Haas looks to continue season’s success
LOUISVILLE, Ky. — Jay Haas is entering unfamiliar territory at this week’s Senior PGA Championship.
The 50-year-old is not only playing in his first event as a senior, he’s also been labeled the man to beat — even though he hasn’t won a tournament since 1993.
“Somebody asked me when was the last time I was a pre-tourney favorite and I said, ‘Maybe, never.’ When I was 12 in a junior event,” said Haas, who has four top 10 finishes on the regular PGA Tour this year.
Haas earned more than $2.5 million on tour last year and has already topped $1 million in earnings in 2004.
“Well, now he’s probably the youngest in the field, so he’s got to be the favorite, right?” quipped Fuzzy Zoeller, the 2002 Senior PGA champion.
Haas is 12th in the Ryder Cup points standings and is trying to become the oldest player to qualify for the prestigious international event.
He won’t earn any points even if he wins at Valhalla this week and considered playing instead at this week’s regular tour stop, in Memphis, Tenn.
“I guess I feel like if I am going to put the time in, I ought to try to play in tournaments that I can get points for the Ryder Cup,” Haas said. “But I don’t want to second-guess myself and say, ‘Gosh, I should have gone to Memphis.’ I feel like I’m going to play enough events on the regular tour that if I play well enough, I’ll get the points.”
Haas and 2001 Senior PGA champion Tom Watson are two of seven players who competed in the 1996 and 2000 PGA Championships at Valhalla. Watson said that tournament experience will be a significant advantage this week.

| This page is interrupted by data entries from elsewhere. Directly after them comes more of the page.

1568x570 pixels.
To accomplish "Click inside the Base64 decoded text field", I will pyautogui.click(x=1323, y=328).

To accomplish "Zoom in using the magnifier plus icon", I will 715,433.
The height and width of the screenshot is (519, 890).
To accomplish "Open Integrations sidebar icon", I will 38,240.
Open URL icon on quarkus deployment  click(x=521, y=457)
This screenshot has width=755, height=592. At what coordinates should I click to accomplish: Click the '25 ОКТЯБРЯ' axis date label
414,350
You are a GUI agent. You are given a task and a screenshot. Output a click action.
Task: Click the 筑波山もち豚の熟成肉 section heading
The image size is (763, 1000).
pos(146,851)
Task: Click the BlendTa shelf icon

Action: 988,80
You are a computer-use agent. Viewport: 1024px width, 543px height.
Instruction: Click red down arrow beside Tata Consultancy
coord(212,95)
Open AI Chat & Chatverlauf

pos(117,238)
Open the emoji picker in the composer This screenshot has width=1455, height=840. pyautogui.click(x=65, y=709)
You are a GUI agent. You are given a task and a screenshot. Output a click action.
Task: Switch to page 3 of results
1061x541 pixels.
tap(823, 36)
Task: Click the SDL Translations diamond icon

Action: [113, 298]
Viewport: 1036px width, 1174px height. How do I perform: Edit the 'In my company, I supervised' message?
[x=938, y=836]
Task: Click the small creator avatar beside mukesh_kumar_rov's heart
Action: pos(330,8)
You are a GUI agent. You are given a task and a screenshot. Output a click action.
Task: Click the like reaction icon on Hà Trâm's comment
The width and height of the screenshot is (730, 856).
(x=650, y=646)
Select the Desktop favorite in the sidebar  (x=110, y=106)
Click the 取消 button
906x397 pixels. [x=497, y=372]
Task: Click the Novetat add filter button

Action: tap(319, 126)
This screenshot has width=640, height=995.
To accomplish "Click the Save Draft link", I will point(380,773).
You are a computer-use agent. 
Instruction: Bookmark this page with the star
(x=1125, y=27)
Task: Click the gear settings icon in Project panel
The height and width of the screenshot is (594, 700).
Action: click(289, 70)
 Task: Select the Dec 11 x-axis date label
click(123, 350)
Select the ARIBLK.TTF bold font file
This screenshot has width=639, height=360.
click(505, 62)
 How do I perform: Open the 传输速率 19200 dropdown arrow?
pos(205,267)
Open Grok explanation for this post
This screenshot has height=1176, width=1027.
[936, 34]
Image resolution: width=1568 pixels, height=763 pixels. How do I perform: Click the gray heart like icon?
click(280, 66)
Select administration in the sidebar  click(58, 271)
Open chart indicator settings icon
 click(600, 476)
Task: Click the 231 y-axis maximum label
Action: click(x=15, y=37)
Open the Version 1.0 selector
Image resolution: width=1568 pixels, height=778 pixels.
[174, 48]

During a practice round on Tuesday, Watson remembered that winds tend to gust on the tee at No. 12, a demanding par-4.
“If you wait a second, you can hit the ball with no wind there, even though the wind is in your face,” said Watson, who tied for ninth in 2000. “People who haven’t played it before just go ahead and hit it.”
The Jack Nicklaus-designed course has been slightly adjusted for the seniors.
Nine fairway bunkers have been added and the course will play 177 yards shorter than it did in 2000, when Tiger Woods defeated Bob May in a riveting playoff.
The second hole, a 535-yard par-5 four years ago, will play as a 455-yard par-4 this week and drop the course’s par to 71.
The hole was the easiest in 2000, yielding 180 birdies, and the players seeing it again don’t like the new look.
“I think it makes a better par-5 than a par-4. The green sets up better for it,” Watson said.
“It was a better hole as a par-5,” Craig Stadler said. “But so be it. It’s a good, hard par-4.”
Nicklaus, who approved the PGA-recommended alterations, had not seen them until he played a practice round on Wednesday. He only got in nine holes before a thunderstorm washed out afternoon play.
Nicklaus defended the changes he saw.
“Every golf course evolves,” Nicklaus said. “The PGA has made a lot of changes. They’re basically changes they wanted to make, not what I think should be here. But they’re fine.”